From: Andrew Morton (
Date: Thu Sep 19 2002 - 16:36:18 EST

Badari Pulavarty wrote:
> Andrew,
> >
> > Thanks. Note that the old code (which seems to be a tiny bit faster,
> > and used less CPU as well) has a significantly higher context switch
> > rate. At a guess I'd say that it is more efficient at getting userspace
> > up and running in response to IO completion.
> >
> I my patch, I removed bio_list. So, I do all the processing of "bio"
> in end_io() function, instead of postpone it to waiter. Do you think
> this matters ?

Ah. Yes, it matters.

Running the completion in process context is nicer from an interrupt latency
point of view. But the completion code also runs set_page_dirty(), which
takes locks which are not interrupt-safe. Running set_page_dirty() from
interrupt context can deadlock.

So if it's convenient, yes, let's do the completion in process context.
If not convenient then we'll need to find some way of running
set_page_dirty() outside the interrupt handler.

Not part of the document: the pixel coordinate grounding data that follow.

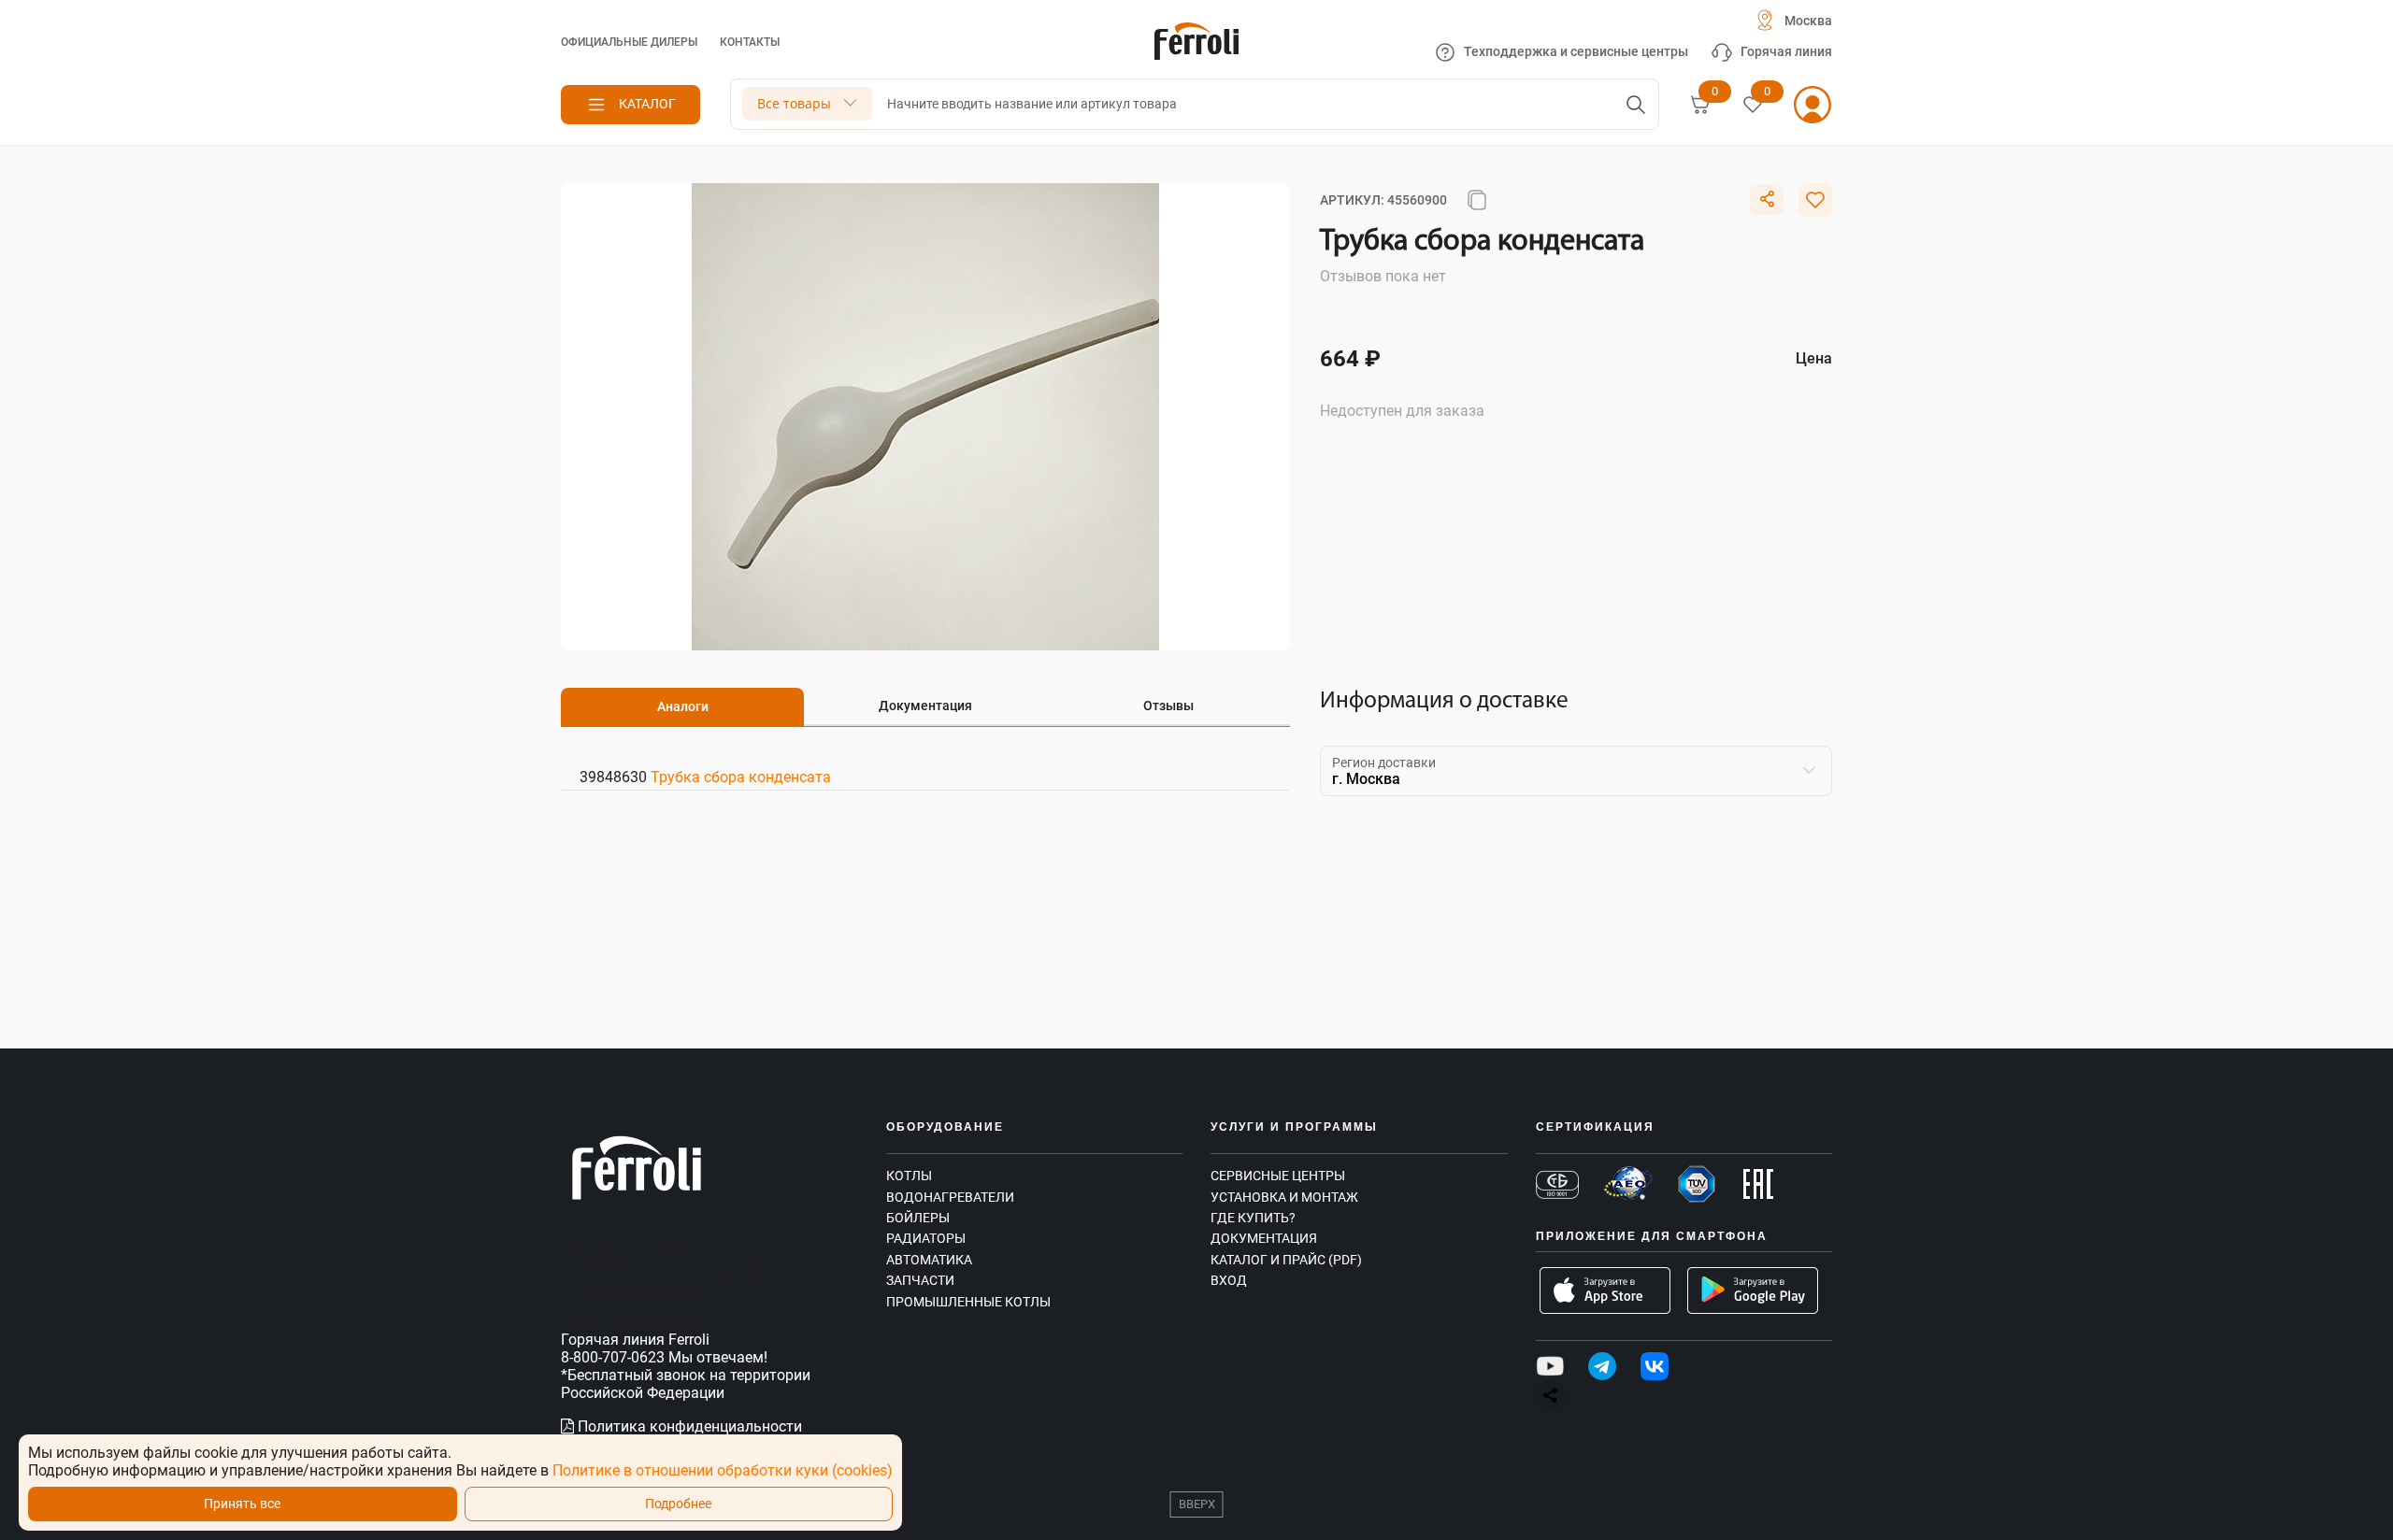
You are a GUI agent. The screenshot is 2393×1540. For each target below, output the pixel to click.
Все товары (794, 103)
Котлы (909, 1175)
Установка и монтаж (1284, 1197)
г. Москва (1366, 779)
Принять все (242, 1504)
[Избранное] (1752, 104)
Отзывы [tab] (1168, 705)
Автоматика (929, 1259)
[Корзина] (1700, 104)
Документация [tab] (925, 705)
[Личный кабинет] (1813, 104)
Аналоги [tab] (683, 706)
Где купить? (1253, 1217)
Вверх (1197, 1504)
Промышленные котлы (968, 1301)
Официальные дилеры (629, 42)
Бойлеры (918, 1217)
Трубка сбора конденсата (741, 777)
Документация (1264, 1238)
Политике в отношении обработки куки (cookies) (722, 1470)
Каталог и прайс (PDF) (1286, 1259)
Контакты (750, 42)
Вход (1229, 1280)
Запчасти (920, 1280)
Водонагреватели (950, 1197)
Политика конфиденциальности (688, 1426)
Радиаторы (926, 1238)
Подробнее (678, 1504)
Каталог (647, 103)
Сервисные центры (1278, 1175)
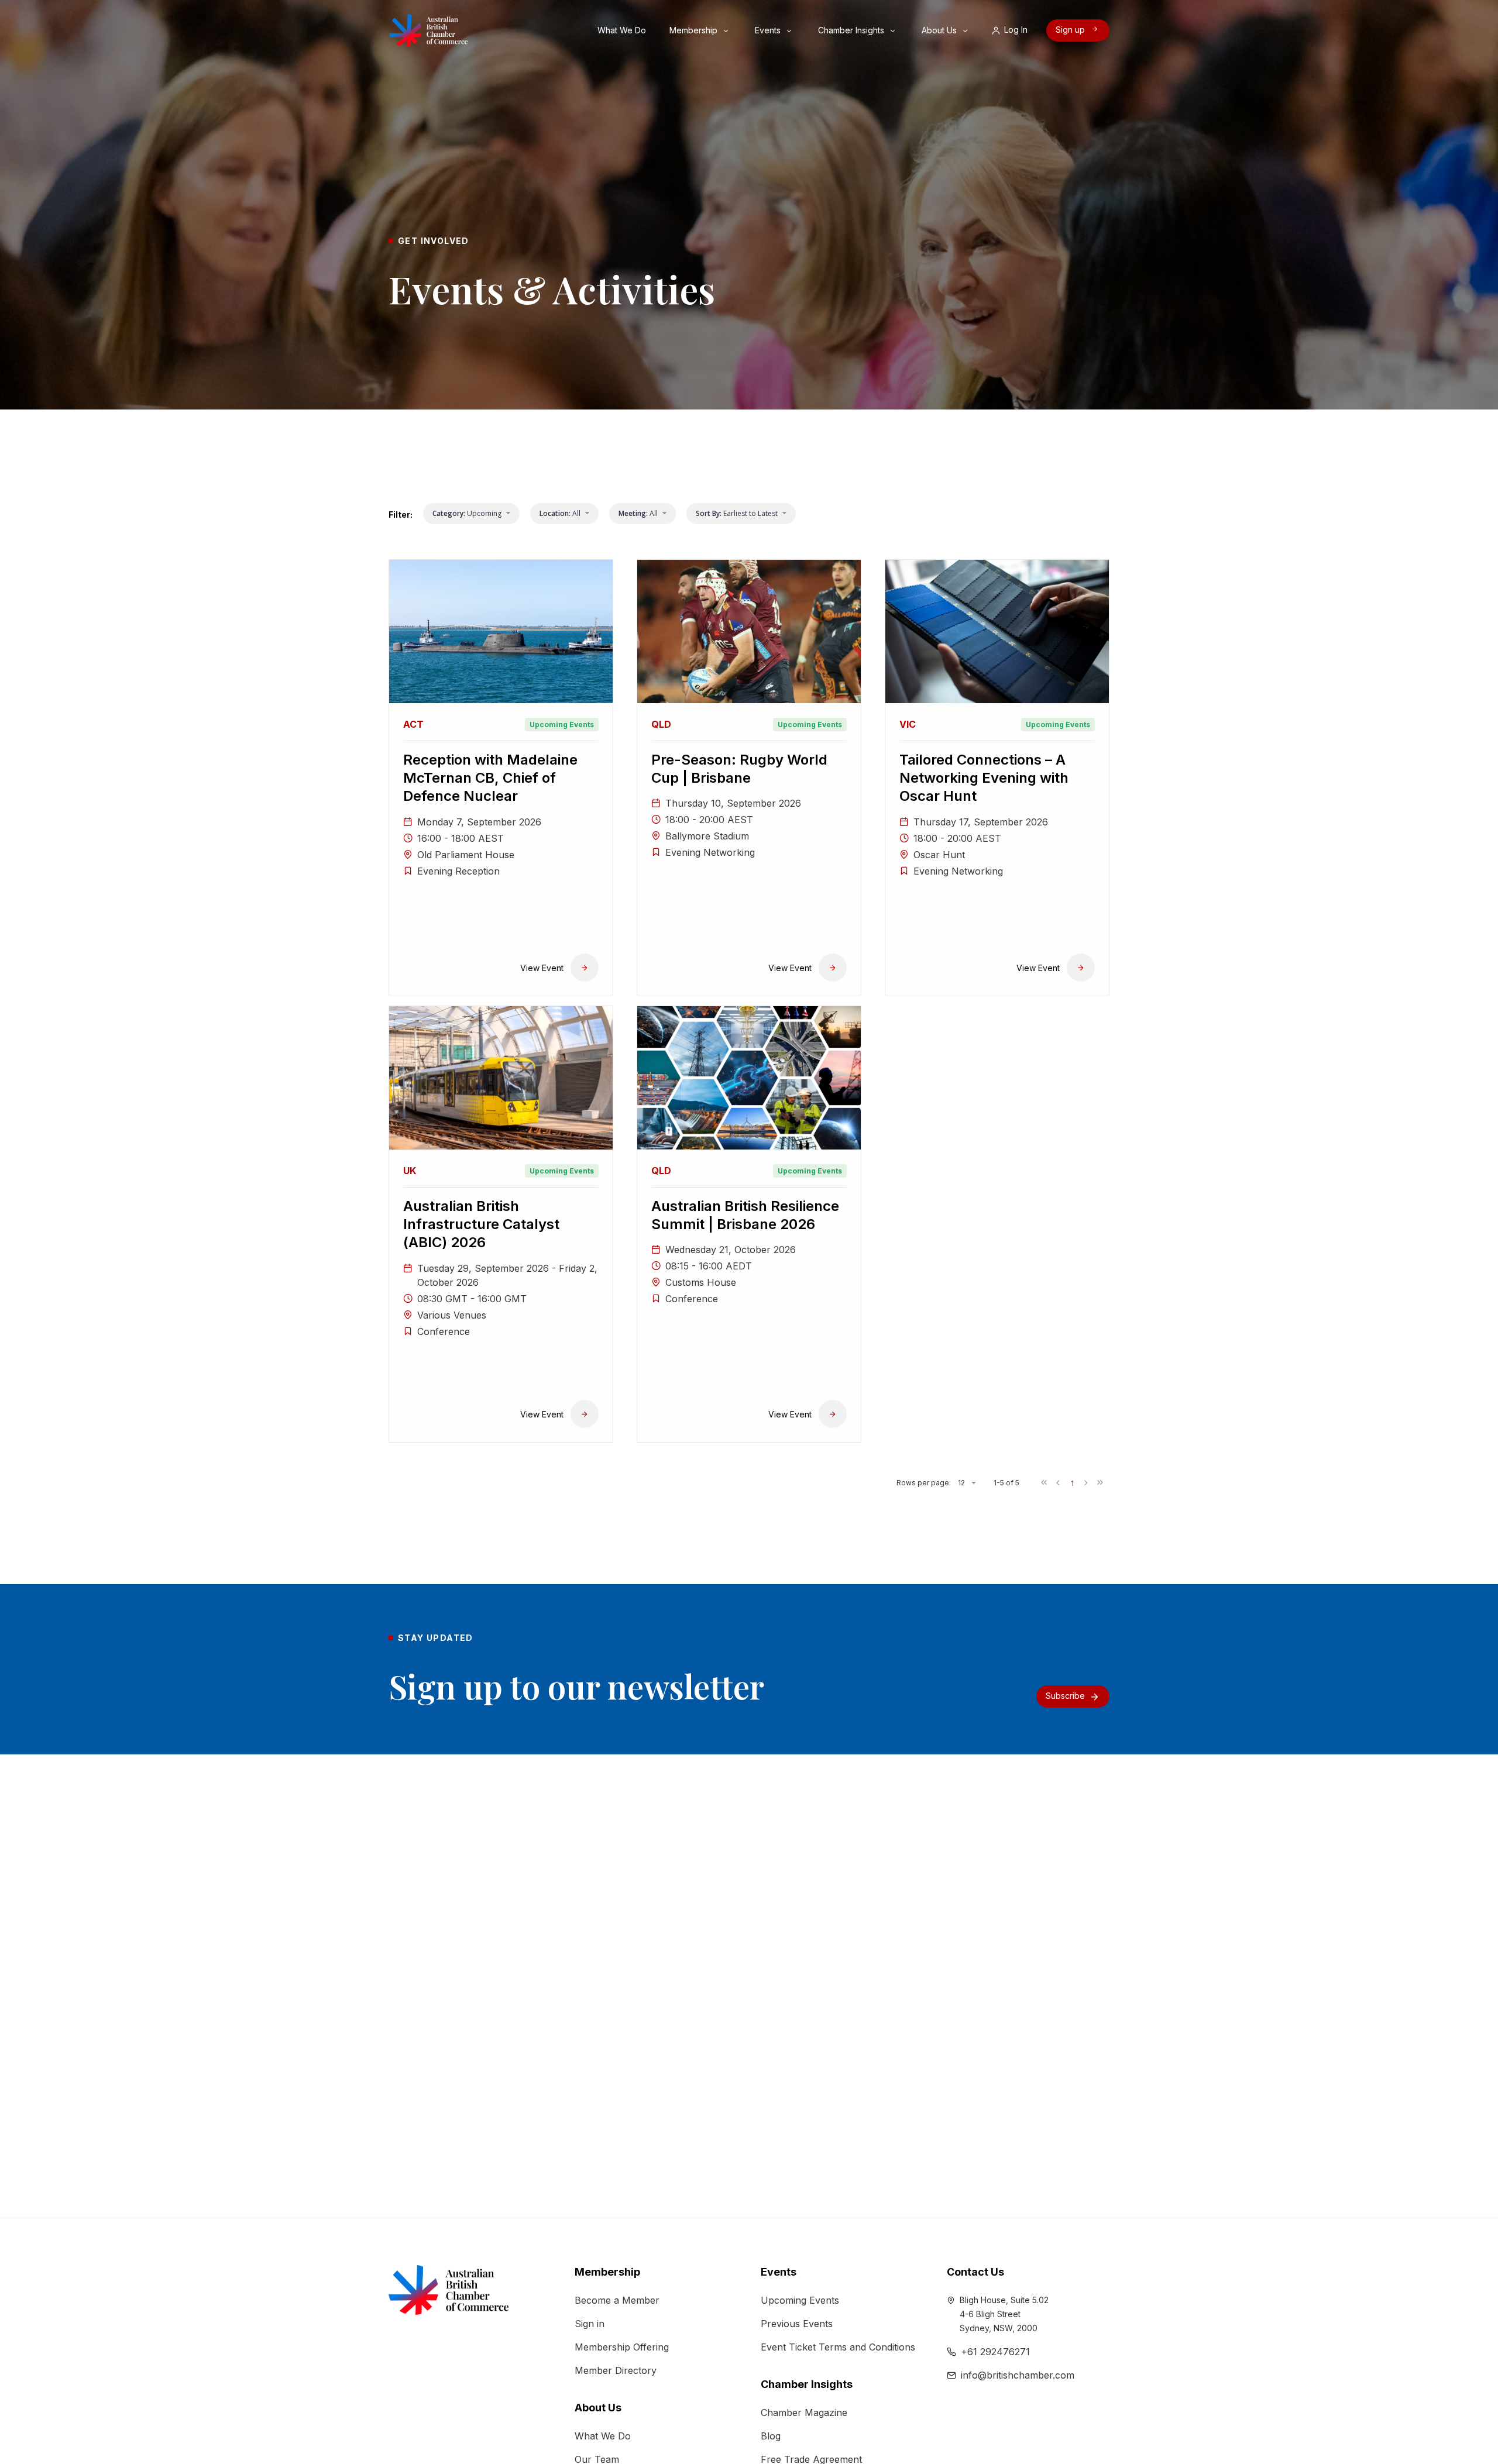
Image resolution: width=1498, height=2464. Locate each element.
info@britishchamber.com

The set_page_dirty() is there to cover the case of direct-io into a
mmapped region of another file. We need to tell the VM that the page
has been changed, because the CPU's ptes don't know that. And we do
have to run set_page_dirty() after the read IO has completed.

The other thing we've lost is the BIO-pruning and recycling effect: the
current direct-io code will reap BIOs while it is actually submitting
them, so the peak consumption is kept under control. Plus there are
cache-warmness issues. But without having a process there to do all this,
we obviously have to lose some things.

Maybe, that's not very important in real life.

> > I'd say it's only likely to affect these huge linear IOs. Once you get
> > into real workloads which are seeking and merging then a bit of latency
> > here or there would just be soaked up by other system activity.
> >
> > Ah. The current direct-io.c uses wake_up_process(), not waitqueues.
> > So the aio version has to wear the waitqueue cost. If you're using the
> > -mm patch I'd suggest that you convert aio.c to prepare_to_wait/finish_wait.
> > The waitqueue/wakeup costs on your 8-ways seem to be very high.
> Ok !! I still use wake_up_process() for the sync case.
> I will try to use waitqueues and see.

Well, you're using waitqueues now - please try the fancy new ones.
As ever, profiles will tell us what's going on.